Text block:
For some time now comedy TV show 'The Flight of the Conchords' has been growing in popularity from it's early cult student following to very much mainstream acceptance with regular screenings on the BBC. Half hour yarns of two struggling musicians from New Zealand trying to make their name in New York, although practically always plotless and inoffensive it's not without its mild comedic charm. So it was with some curiosity that the news of the Flight of the Conchords leads appearing in what was termed a comedy horror "as funny as Shaun of the Dead" (mainstream press quote of course) with the release of the movie Diagnosis Death that at least caught my interest.
Morally corrupt schoolteacher Andre Chang (played by the films co-scripter Raybon Kan) discovers, following a bizarre ghostly experience, that he has terminal cancer. But all is not doom and gloom as he is sent to take part in an experimental drug programme in an old converted lunatic asylum with the hope that the new drugs may extend his life expectancy somewhat. On arriving he meets and bonds with alluring teen bookworm Juliet Reed and the unlikely pair soon end up investigating mysterious goings on at the hospital complex in what ends up being some sort of hallucogenic chilling live action episode of Scooby Doo.
Diagnosis Death is a curious film indeed, perhaps one that many will inevitably be disappointed by. Myself, having misguidedly digested the misinformation from the advance press that the film is some sort of modern take on the gory old slapstick Peter Jackson gems such as Brain Dead and Bad Taste ended up very much numbed by what is in fact a micro low budget ghost chiller with little to no blood or gore on show.
Even more curious is that in delivery Diagnosis Death is somewhat schizophrenic in not knowing what type of genre movie it wants to be. Ideally it should have been made as a straight faced supernatural chiller as director Jason Stutter clearly has the talent to deliver strong brooding atmosphere and jumps aplenty but for whatever reason, with the inclusion of the Flight of the Conchords leads it tries (painfully) hard to be funny which in the main it simply isn't (outside of one standout scene of comedy genius where Rhys Darby has to tell Chang the news that he has terminal cancer) which in turn detracts from any potential scary atmosphere that the film is genuinely developing.

Dataset entries:
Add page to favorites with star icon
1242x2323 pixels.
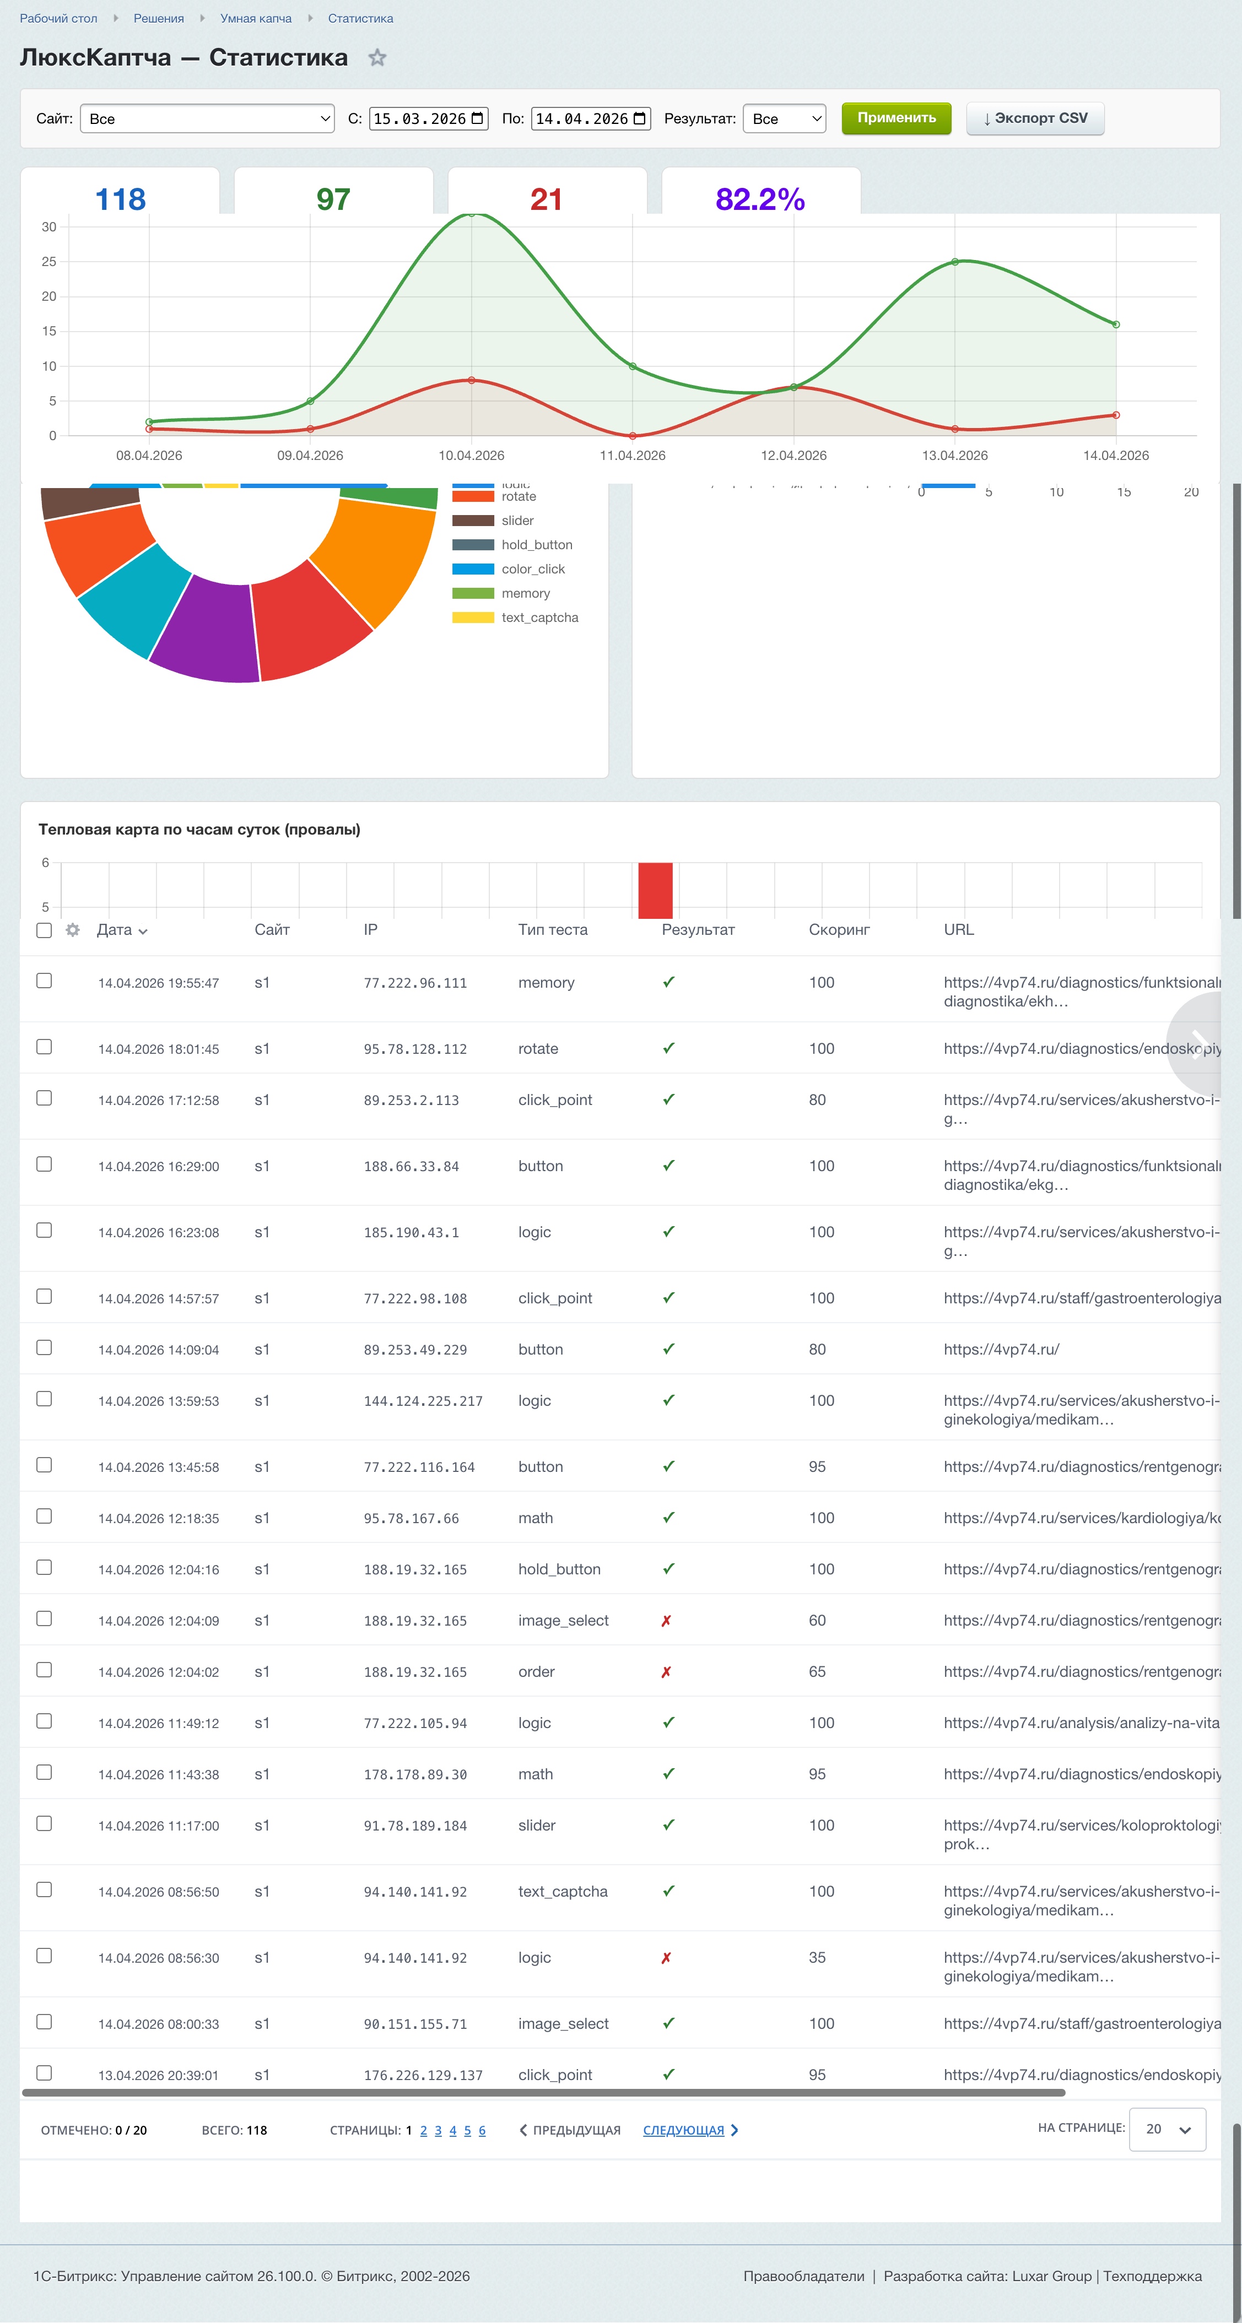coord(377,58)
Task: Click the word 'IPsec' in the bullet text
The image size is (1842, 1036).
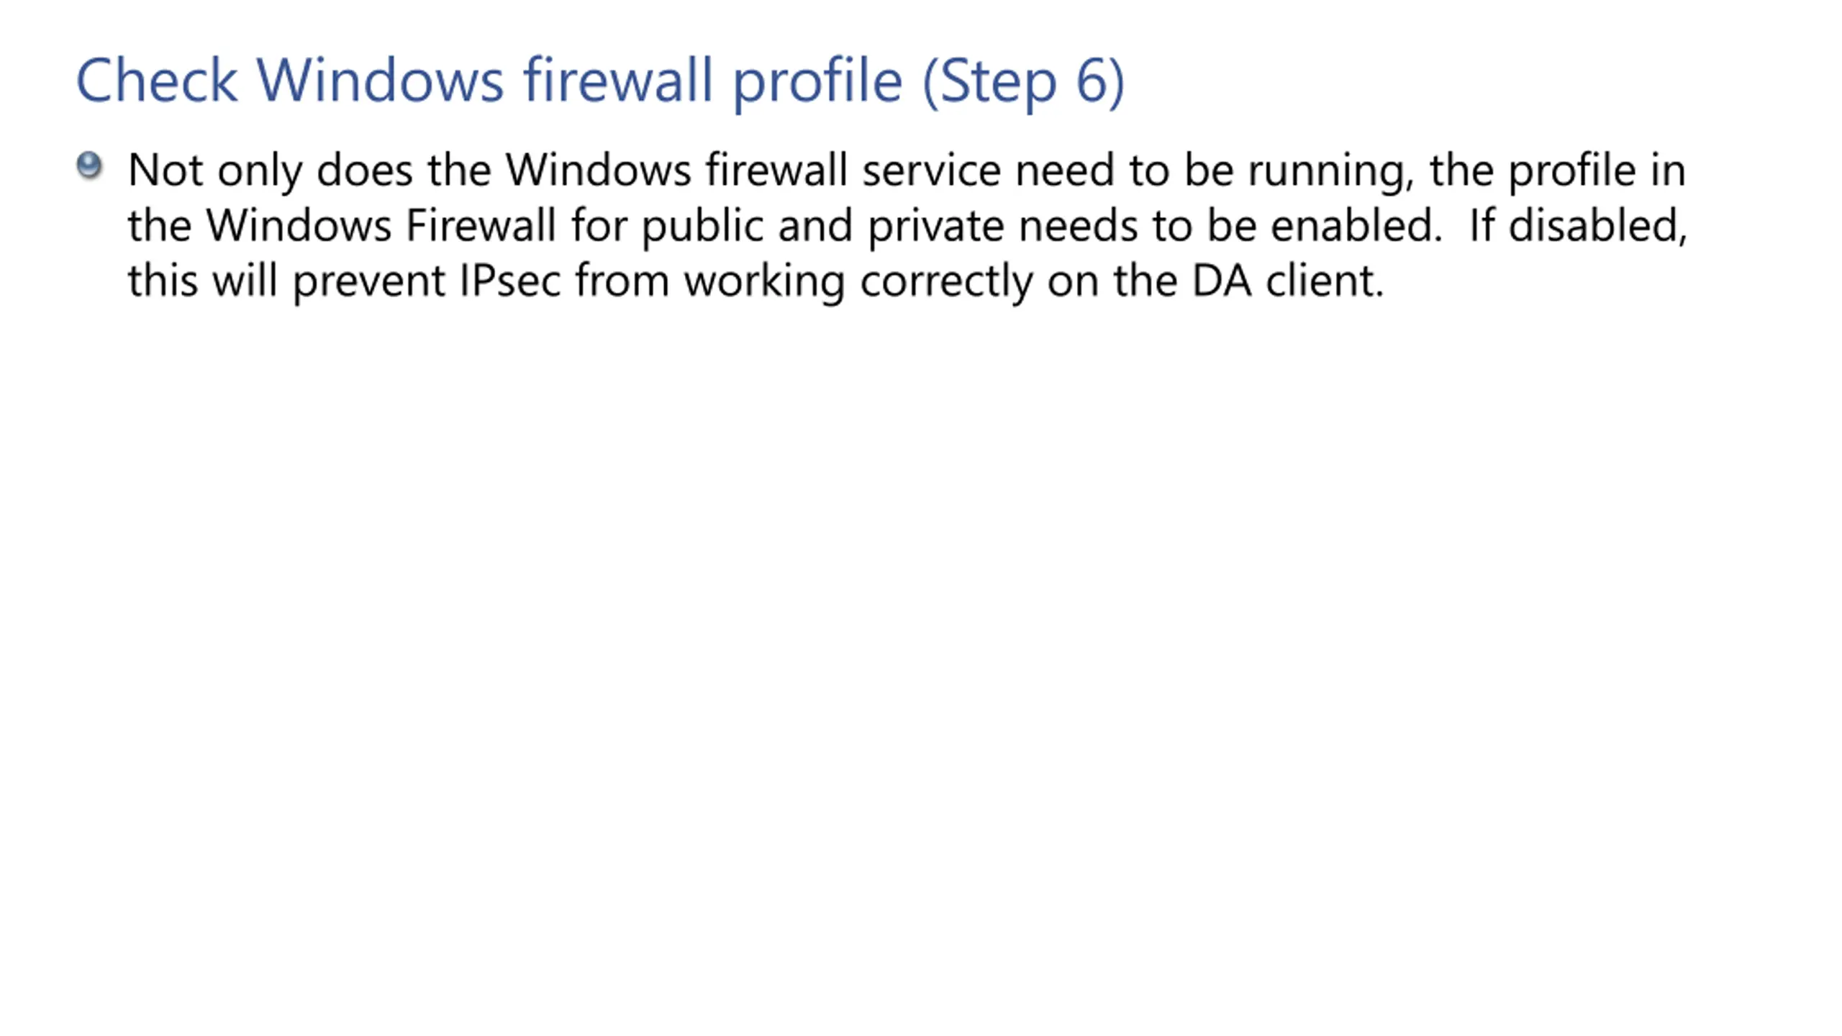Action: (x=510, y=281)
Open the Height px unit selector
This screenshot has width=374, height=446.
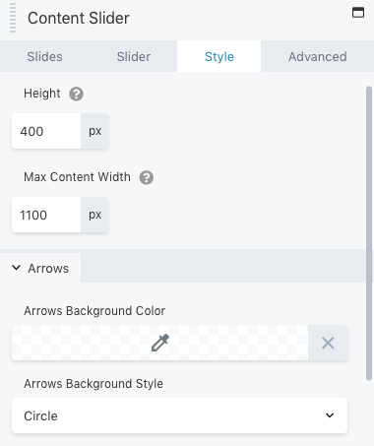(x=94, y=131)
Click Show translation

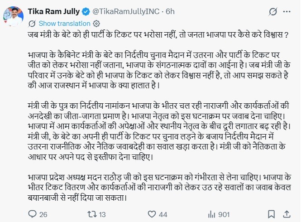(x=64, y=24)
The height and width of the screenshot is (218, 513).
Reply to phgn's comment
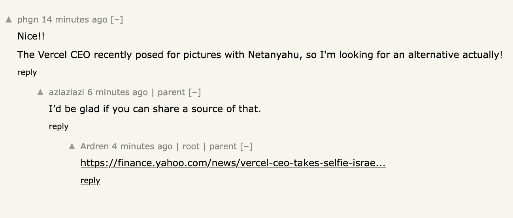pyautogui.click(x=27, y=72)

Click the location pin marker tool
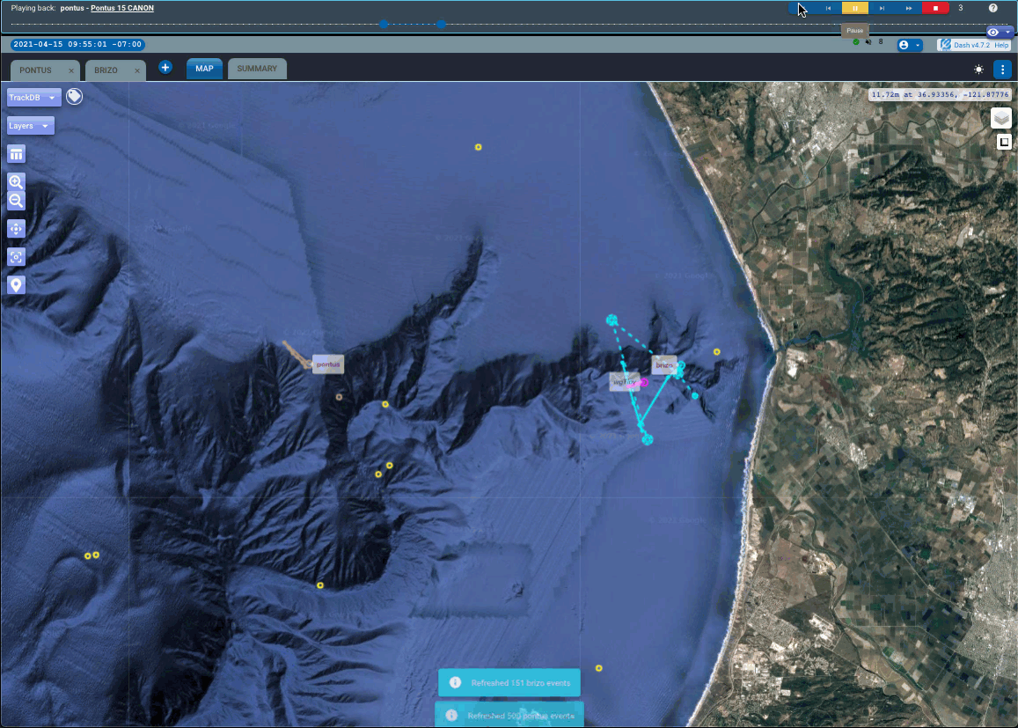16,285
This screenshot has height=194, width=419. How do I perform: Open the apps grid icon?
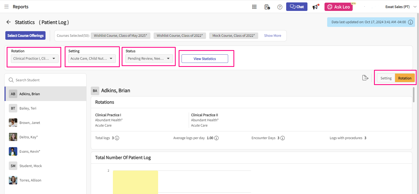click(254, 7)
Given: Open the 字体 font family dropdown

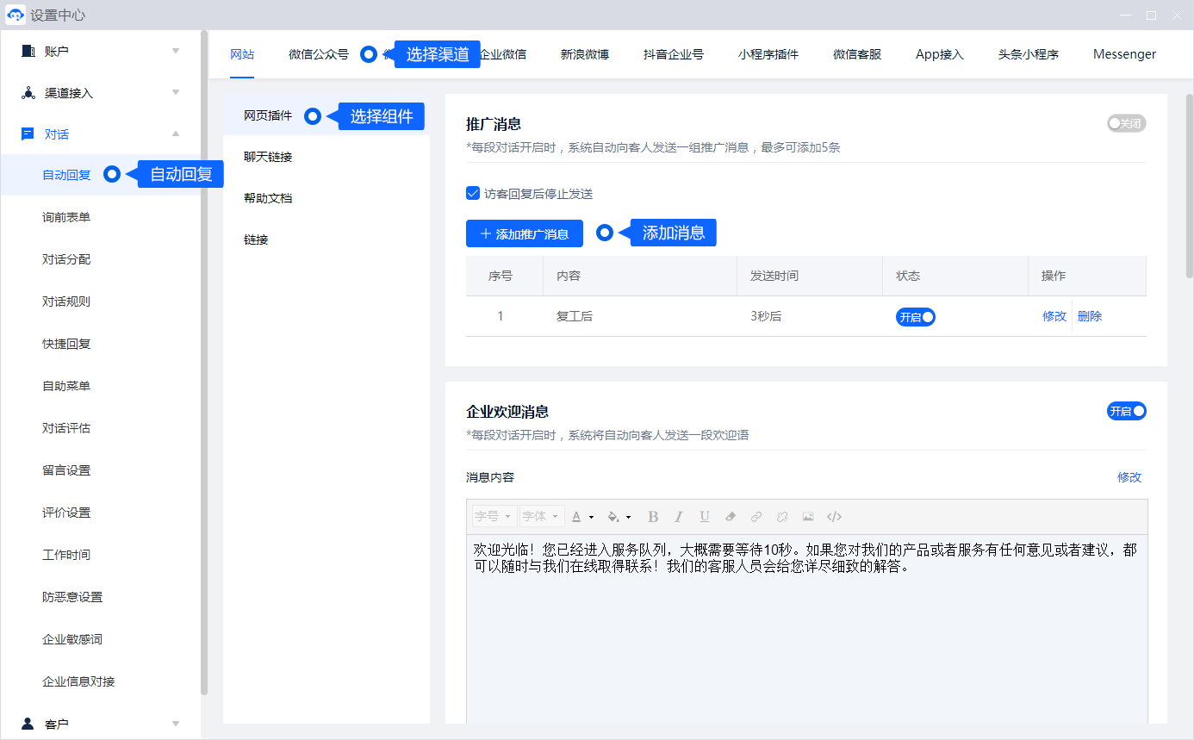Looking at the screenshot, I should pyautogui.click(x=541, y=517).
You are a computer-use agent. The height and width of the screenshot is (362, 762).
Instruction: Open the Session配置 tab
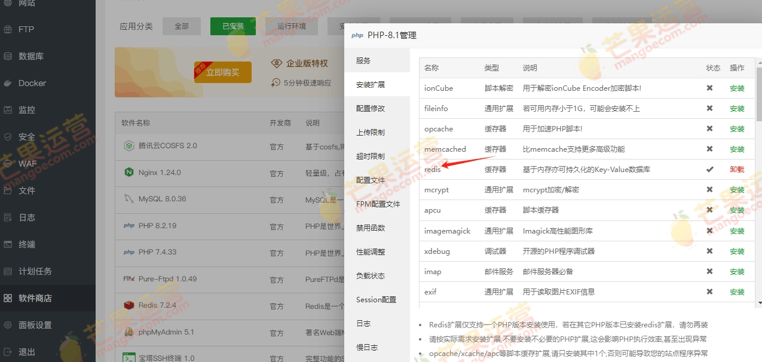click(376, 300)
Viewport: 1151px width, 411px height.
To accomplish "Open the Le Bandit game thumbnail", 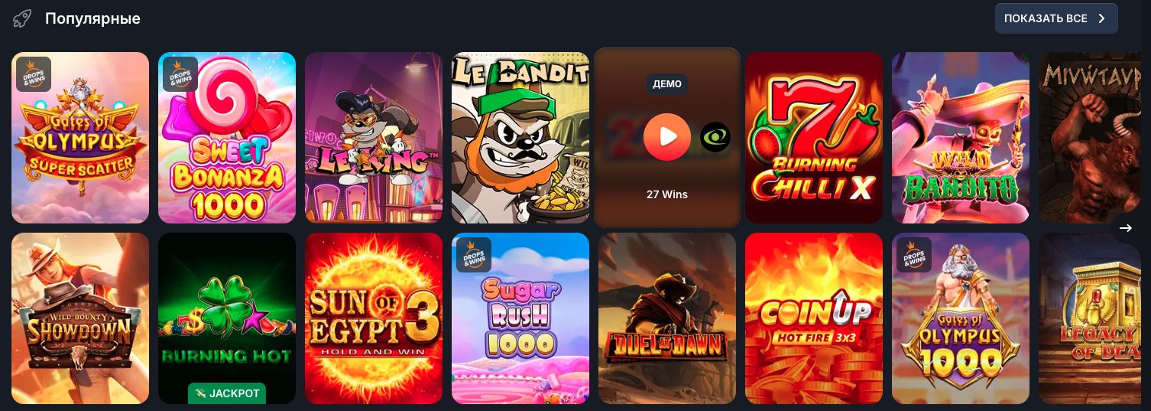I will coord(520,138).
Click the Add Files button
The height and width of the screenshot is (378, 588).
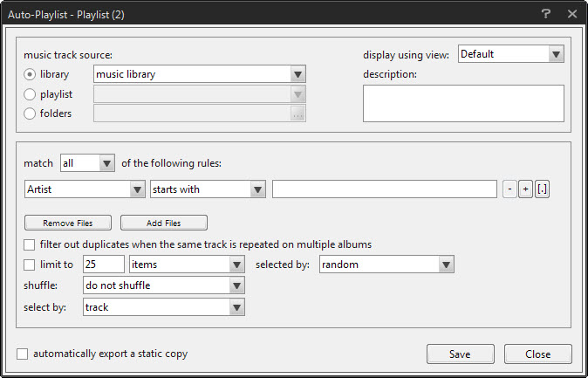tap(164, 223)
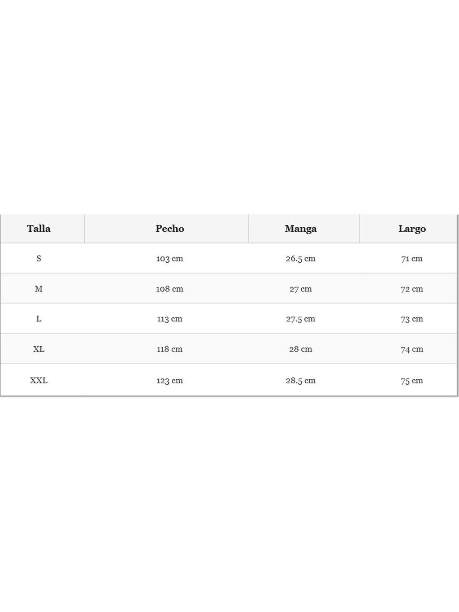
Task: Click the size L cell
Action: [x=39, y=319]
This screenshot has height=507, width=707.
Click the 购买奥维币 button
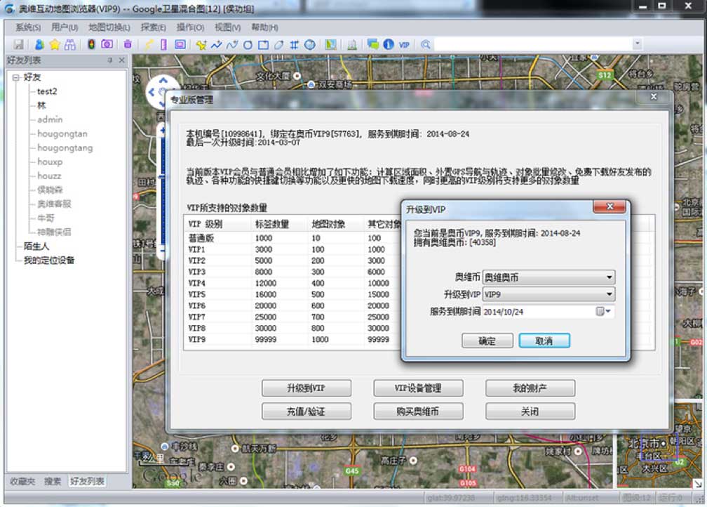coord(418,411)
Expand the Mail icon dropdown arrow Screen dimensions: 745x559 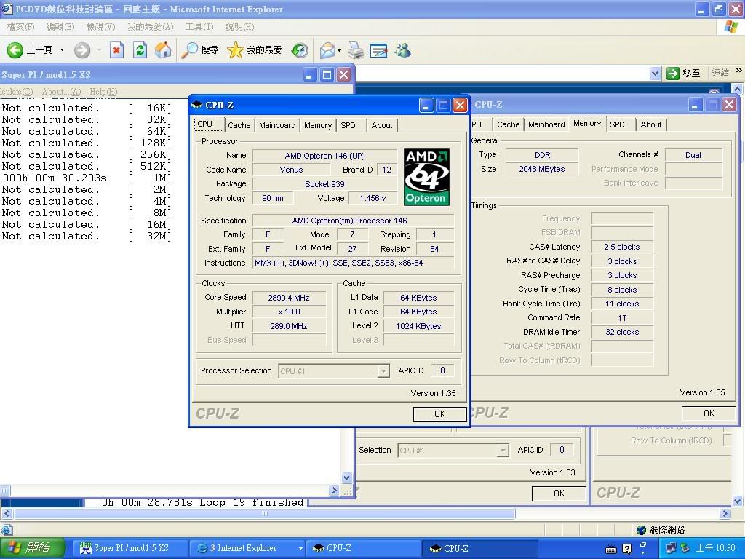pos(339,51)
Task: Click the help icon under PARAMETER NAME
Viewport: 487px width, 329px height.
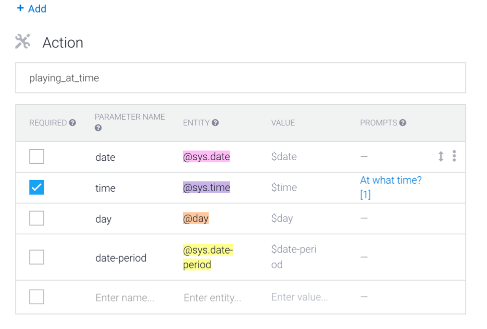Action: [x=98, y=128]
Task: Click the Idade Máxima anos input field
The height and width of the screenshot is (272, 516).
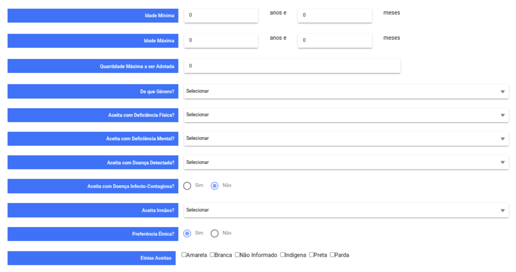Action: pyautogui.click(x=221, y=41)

Activity list:
**A)** Condense the paragraph of the Diagnosis Death review that begins "Morally corrupt schoolteacher Andre Chang" into a short bulleted list that keeps its main plot facts.
**B)** Carry on the review of Diagnosis Death from the end of its last paragraph.

Answers for the tasks:
**A)**
- After a bizarre ghostly experience, morally corrupt schoolteacher Andre Chang (played by co-scripter Raybon Kan) learns he has terminal cancer.
- He is sent to an experimental drug program in an old converted lunatic asylum, in the hope that the new drugs will extend his life.
- There he meets and bonds with alluring teen bookworm Juliet Reed.
- The pair investigate mysterious goings on at the hospital complex in what becomes a chilling live-action Scooby Doo-style episode.

**B)**
A great shame as with this in mind your left feeling somewhat lacking with the movie as a whole and if it weren't for the welcome uber eye candy distraction of Jessica Grace Smith swanning around in her pyjamas for the duration of the film there's every chance you'd be reaching for the fast forward button on the remote control. Fans of the aforementioned Flight of the Conchords crew should be warned also that their appearance in the movie is strictly limited to all too brief cameo roles so perhaps only for the hardcore fanatics of the TV series.
The DVD release from Revolver is a pretty solid package; the anamorphic widescreen image is, as to be expected for such a new movie, lovely and pin sharp throughout whilst the 5.1 audio is perhaps at times too intrusive with rear effects outweighing the lead vocal track but not so much to ruin your viewing. Extras include a couple of deleted scenes (which for the life of me I just cant understand hit the cutting room floor as they, if anything, give some minor clarity to the scenes they have been shorn from), an amusing and fun audio commentary and a short 'behind the scenes' piece that is pretty much some of the cast and crew goofing about on set whilst the film was in production.
Diagnosis Death is in truth a middling affair that could have been so much more, if writer/director Stutter had stuck to delivering an out and out straight shocker this could have been a real treat but what we end up with is something not unlike (though not as gratifying as) its guest stars TV show - a mildly comedic and inoffensive way to kill some time on a rainy evening.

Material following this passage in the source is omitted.